[Start of Attachment]

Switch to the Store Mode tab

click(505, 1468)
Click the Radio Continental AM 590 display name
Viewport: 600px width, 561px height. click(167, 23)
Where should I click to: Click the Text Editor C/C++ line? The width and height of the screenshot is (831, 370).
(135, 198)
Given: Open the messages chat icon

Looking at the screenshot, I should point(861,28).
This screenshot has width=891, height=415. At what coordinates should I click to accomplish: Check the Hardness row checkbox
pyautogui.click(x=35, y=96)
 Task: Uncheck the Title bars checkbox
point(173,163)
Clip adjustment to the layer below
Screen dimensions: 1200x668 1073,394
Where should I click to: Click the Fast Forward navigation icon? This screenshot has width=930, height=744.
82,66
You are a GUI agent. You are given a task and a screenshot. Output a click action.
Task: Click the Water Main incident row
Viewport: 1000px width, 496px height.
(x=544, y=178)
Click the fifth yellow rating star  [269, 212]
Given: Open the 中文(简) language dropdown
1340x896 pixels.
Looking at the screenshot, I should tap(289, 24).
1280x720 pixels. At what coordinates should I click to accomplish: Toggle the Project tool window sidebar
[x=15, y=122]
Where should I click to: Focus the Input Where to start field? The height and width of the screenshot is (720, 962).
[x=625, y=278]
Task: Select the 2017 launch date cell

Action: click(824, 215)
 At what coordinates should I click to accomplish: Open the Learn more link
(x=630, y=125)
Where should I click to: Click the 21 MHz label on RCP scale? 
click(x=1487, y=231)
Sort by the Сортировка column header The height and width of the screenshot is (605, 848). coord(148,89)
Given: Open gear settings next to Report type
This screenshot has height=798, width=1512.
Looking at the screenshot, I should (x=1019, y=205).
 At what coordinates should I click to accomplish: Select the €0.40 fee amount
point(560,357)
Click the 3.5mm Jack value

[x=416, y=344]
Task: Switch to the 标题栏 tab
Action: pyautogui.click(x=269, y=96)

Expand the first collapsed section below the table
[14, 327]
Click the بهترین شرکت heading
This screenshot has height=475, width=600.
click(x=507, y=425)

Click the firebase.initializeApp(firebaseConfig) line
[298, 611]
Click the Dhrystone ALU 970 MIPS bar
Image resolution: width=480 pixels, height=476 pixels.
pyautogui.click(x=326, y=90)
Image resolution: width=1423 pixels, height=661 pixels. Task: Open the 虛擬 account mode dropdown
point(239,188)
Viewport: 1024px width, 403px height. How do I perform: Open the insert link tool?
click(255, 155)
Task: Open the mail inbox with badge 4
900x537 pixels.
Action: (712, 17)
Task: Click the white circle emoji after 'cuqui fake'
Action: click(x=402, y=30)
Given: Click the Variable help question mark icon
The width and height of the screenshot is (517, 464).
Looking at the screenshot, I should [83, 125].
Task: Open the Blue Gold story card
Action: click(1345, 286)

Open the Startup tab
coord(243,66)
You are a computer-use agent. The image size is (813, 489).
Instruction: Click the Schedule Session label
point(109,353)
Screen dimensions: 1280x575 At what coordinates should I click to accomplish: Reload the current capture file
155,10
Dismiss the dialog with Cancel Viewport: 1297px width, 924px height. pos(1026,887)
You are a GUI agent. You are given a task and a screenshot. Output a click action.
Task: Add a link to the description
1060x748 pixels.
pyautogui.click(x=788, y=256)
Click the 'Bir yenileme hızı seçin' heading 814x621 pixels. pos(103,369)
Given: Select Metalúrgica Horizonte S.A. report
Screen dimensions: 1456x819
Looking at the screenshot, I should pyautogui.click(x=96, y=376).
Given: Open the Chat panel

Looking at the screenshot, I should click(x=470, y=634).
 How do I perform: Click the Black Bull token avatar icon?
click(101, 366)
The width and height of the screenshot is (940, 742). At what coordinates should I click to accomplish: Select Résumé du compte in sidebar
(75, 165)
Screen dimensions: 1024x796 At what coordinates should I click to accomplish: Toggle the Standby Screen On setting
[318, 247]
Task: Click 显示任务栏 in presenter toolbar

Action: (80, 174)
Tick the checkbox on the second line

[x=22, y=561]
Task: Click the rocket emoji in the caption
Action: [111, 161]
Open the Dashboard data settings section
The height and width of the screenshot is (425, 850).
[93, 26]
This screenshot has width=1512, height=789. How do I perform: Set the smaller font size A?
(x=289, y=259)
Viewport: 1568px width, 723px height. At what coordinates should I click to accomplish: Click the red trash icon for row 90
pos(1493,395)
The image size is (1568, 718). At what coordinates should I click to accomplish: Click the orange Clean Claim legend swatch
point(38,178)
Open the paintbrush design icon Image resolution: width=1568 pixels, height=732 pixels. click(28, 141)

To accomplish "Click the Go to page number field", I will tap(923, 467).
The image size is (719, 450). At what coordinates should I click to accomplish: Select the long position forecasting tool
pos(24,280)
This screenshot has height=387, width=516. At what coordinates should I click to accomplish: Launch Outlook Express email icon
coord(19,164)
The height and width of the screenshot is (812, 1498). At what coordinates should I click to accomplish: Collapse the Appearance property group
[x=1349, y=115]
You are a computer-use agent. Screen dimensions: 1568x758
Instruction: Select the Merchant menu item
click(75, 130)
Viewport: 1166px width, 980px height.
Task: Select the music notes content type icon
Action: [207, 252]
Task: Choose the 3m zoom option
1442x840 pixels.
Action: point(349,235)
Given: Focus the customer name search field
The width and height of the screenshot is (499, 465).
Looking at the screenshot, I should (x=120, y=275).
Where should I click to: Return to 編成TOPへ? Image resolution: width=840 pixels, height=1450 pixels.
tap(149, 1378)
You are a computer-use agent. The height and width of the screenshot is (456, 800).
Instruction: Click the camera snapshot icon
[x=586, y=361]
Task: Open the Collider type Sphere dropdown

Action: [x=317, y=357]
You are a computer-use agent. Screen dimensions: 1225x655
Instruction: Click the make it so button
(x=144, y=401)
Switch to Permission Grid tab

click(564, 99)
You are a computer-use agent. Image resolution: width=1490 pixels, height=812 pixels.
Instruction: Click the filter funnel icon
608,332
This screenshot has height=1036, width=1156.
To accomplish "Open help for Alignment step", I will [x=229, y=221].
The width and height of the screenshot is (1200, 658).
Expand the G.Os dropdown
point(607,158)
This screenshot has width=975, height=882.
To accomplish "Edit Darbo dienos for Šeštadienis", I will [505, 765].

[End of Attachment]

→ **ACTION ITEM**
The answer must be every line of the data that holds the word "will".

→ **ANSWER TO THE PROBLEM**
To accomplish "Click the Go to page number field", I will tap(923, 467).
To accomplish "Open help for Alignment step", I will [x=229, y=221].
To accomplish "Edit Darbo dienos for Šeštadienis", I will [505, 765].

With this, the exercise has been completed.